▶ Goal
Answer these questions from the text on BI dashboarding below:
(a) Which two BI tools does it name?
(b) Which three purposes of reporting does it list?
(c) What does it say BI tools should be used for once data preparation is decoupled?

▶ Document excerpt
Business Intelligence (BI) technologies like Power BI and Tableau collect, integrate, analyze, and present business information. These tools can help you analyze business data and visualize information to gain valuable insights.
Creating a dashboard that provides some insights can be a quick process (especially once you gain some expertise with the BI tool of your choice). You might be even an expert, but still notice that things can get incredibly tricky and time consuming once you try to do one (or more) of the following:
- Connecting to multiple data sources
- Playing with data types and data categorization
- Creating data models that mix together your data sources
- Creating a visualization that plays with multiple levels of aggregation
- Automating your dashboard refresh
BI tools can be amazing for presenting your data, creating user views, even sometimes performing Row Level Security. Now, both PowerBI and Tableau offer their own features for more complex use cases like the above. These functionalities can be helpful to build a one-time quick analysis, but fall short when trying to build effective, scalable and stable visualizations with a wide, demanding audience. Most of the time, after an ad-hoc analysis is built, Data Analysts are required to turn it into stable reporting, facing challenges to automate the work done in a smart way.
Decouple (separate) your data preparations from your analytics and stick to using BI tools for visualizations and formatting. By simplifying the process as inputs and outputs, you will invest in your own future mental health and your customers’ satisfaction. Decoupling implies that each step is done in a tool that is most appropriate for it, then automated and then the pieces of the puzzle are simple and independent from each other.
Great, but how?
I’ve laid down the steps that are required to separate the stages of your data journey and make each of them simple to automate afterwards. Note that you should be able to follow these steps no matter how technical your background is (from basic excel files to complex Python flows). You can always adjust your approach to decouple your process and enable your future self (or your backup/replacement) to repeat it/update it/change. Nobody should have to dissect a file that became a black box each time they want to make a small change!
Understand the Ultimate Dashboarding Requirements
Start by carefully listening. Customers and end-users (or Product Owners) will come to you with wish lists and must-haves. They will be focused on the final look and formatting of what they want to see. What you keep in mind as the person behind the reporting, is that the purpose of reporting is to:
- Analyze the data
- Come to conclusions
- Make better decisions
Therefore, when they say “I need A and it should show B”, your next question shouldn’t be:
- What color?
- What size?
- What type of chart?
Instead, it is best to find out why your Product Owners want to see that metric. Ask yourself: What are they trying to accomplish? When you know their priorities, you can answer important questions before starting to analyze their data, such as:
- Is this an ad-hoc analysis?
- What question am I trying to answer?
- Who is my audience?
- What level of detail are they used to?
- Will this reporting facilitate a recurring discussion?

▶ Data supplied
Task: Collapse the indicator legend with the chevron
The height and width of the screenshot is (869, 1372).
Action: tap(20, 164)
--
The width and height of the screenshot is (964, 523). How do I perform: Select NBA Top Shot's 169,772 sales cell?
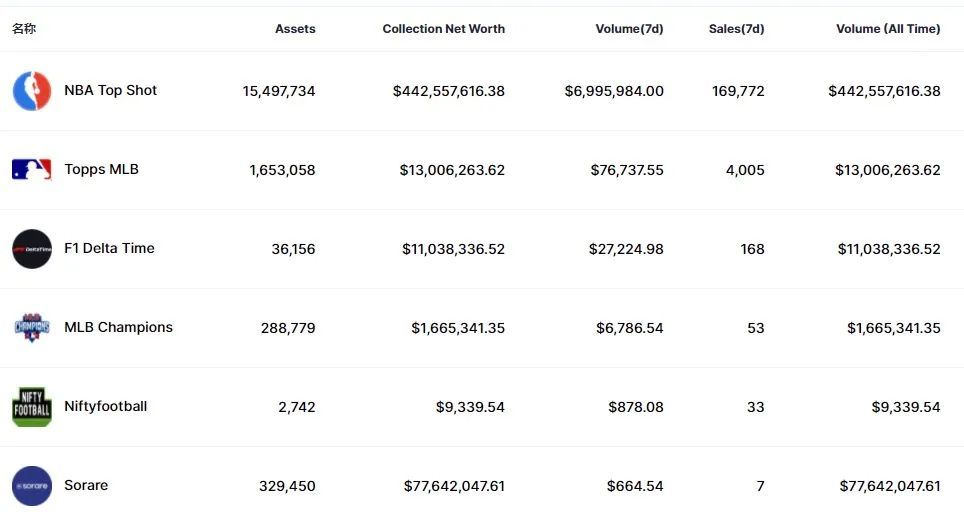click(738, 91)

▶ Output
(a) Power BI and Tableau.
(b) To analyze the data, come to conclusions, and make better decisions.
(c) Visualizations and formatting.